**Text section**

**********

And there's always that stale lock problem where something dies holding
the lock and doesn't delete it.

Some of these could be addressed with a DB or something that allows
incremental and atomic updates rather than a regular index-like
flat file, but I don't want to dive into that here.


>> I also have to wonder about the need to have a complete list of omitted
>> blobs up front.  It may be better to just relax the consistency checks
>> and assume a missing blob is "intentionally missing" rather than
>> indicating a corruption somewhere.
> 
> We've discussed this previously on list and gone back and forth. :)
> 
>>                                      And then let the client do a later
>> round-trip to either demand-load the object -or- demand-load the
>> existence/size info if/when it really matters.
> 
> The cost of demand-loading this existence/size information is what
> ultimately convinced me of this approach.
> 
> But I can see how the tradeoffs differ between the omit-large-blobs
> case and the omit-all-blobs case.  We might end up having to support
> both modes. :(

I think I've been in both camps myself.

I'm not sure it would be that hard to support both (other than being
unfortunate), assuming pack-objects could build the same binary data
as I suggested be computed by fetch-pack/index-pack above.  It could
then just be a run-time decision.

I could even see it being useful -- do the initial clone with
client-side computation (because you're getting mostly ancient data
that you don't care about) and then let fetches use server-side
computation (because you're more likely to care about the sizes of
objects near your branch heads).


>> Maybe we should add a verb to your new fetch-blob endpoint to just get
>> the size of one or more objects to help with this.
> 
> No objections from me, though we don't need it yet.
> 
> Thanks,
> Jonathan
> 

Thanks
Jeff

^ permalink raw reply	[flat|nested] 46+ messages in thread

* Re: [RFC PATCH 1/3] promised-blob, fsck: introduce promised blobs
  2017-07-13 14:48       ` Jeff Hostetler
@ 2017-07-13 15:05         ` Jeff Hostetler
  0 siblings, 0 replies; 46+ messages in thread
From: Jeff Hostetler @ 2017-07-13 15:05 UTC (permalink / raw)

**********

**Given information**
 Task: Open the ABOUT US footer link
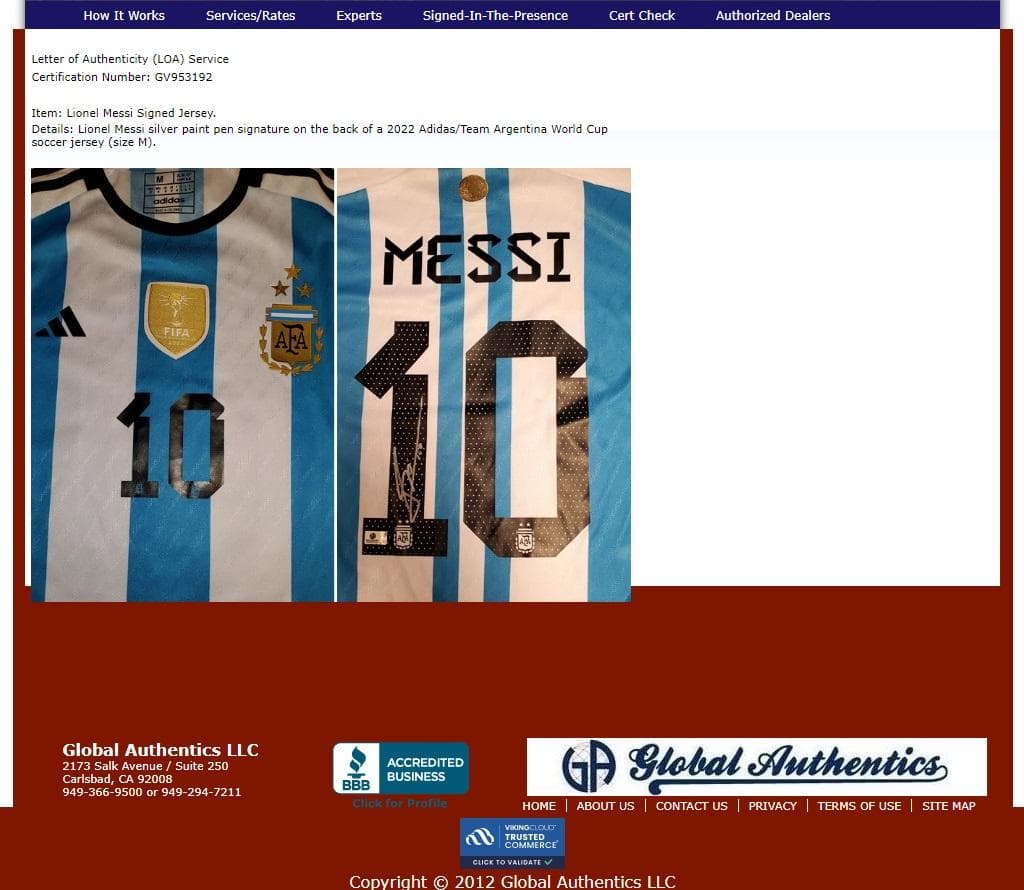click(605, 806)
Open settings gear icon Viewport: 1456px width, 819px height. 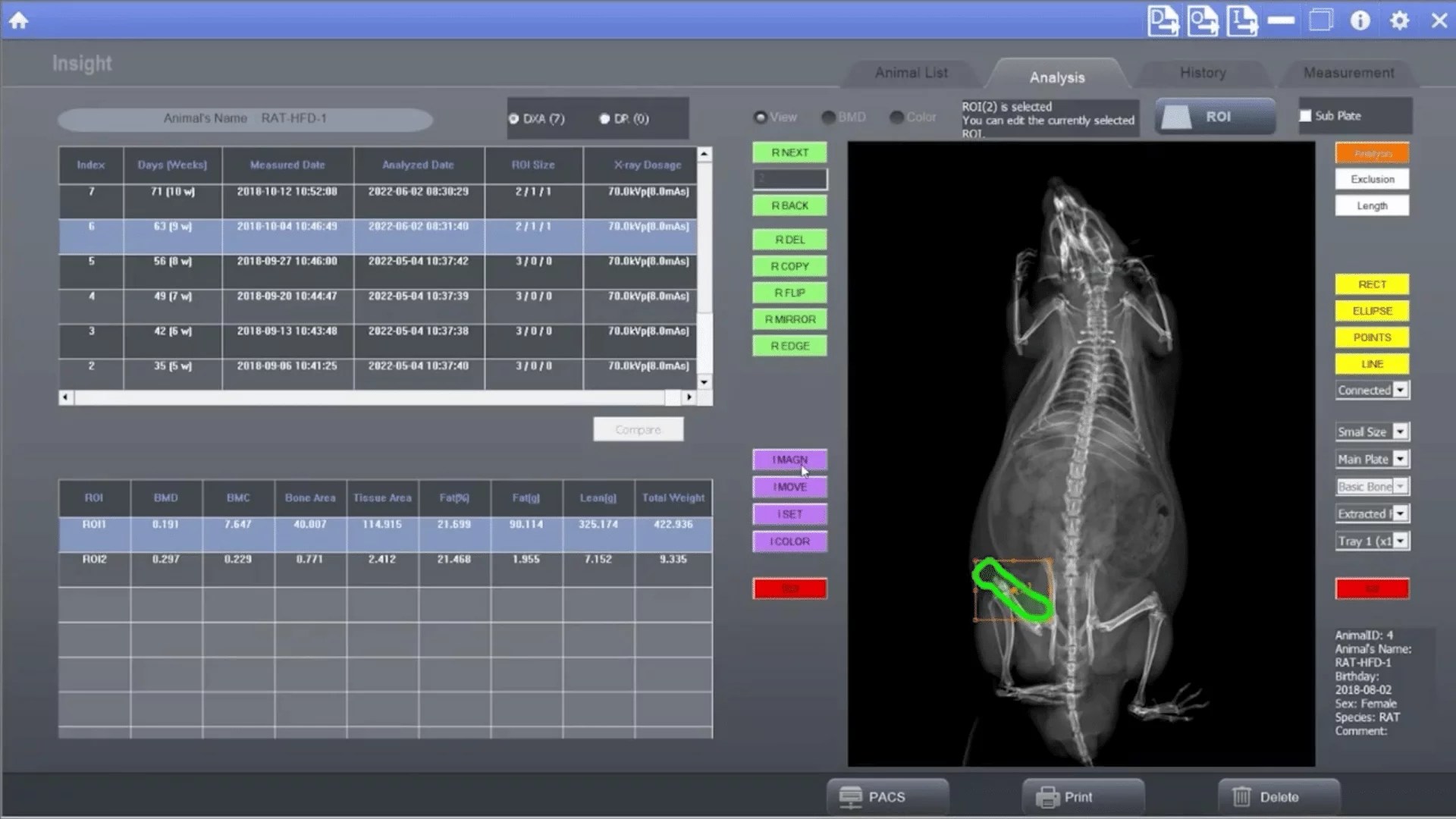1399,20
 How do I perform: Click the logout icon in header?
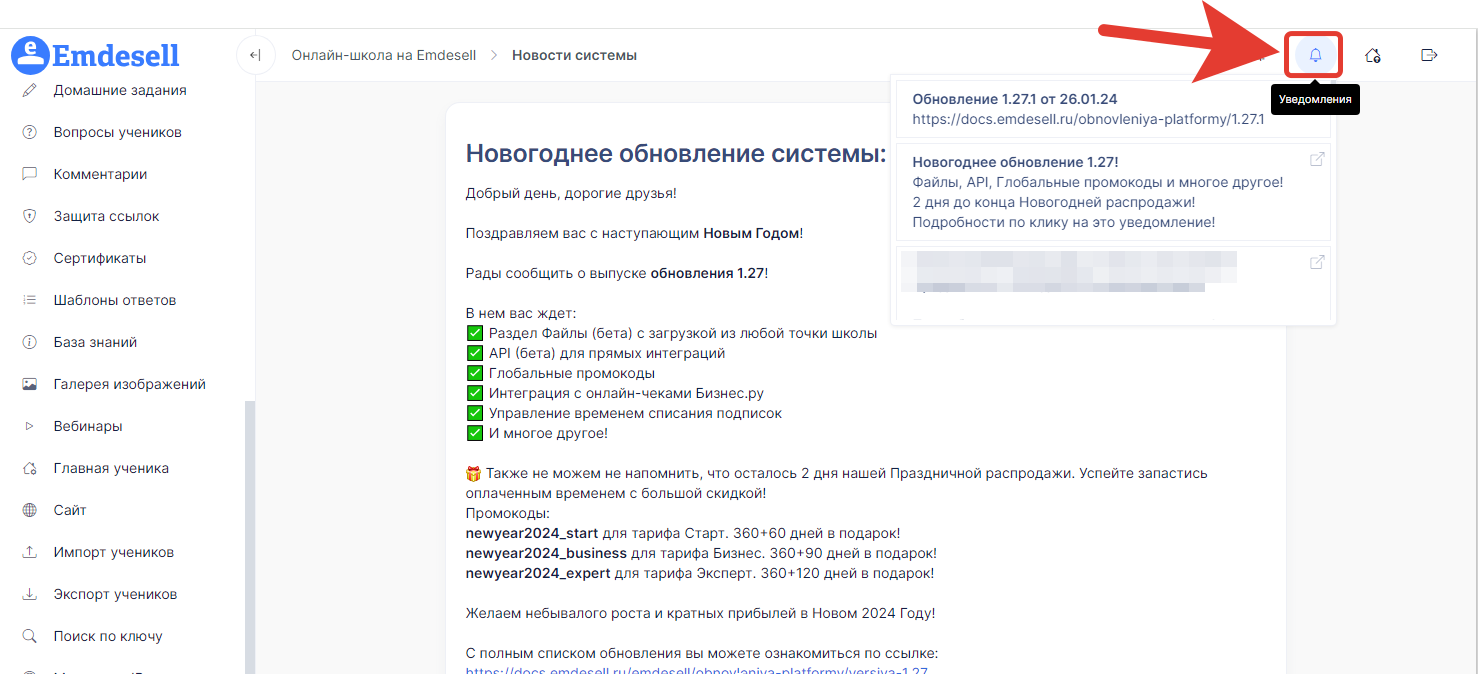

**********

**Your goal**
According to the mailing-list excerpt, what happens in the stale lock problem?

**Exercise result**
Something dies holding the lock and doesn't delete it.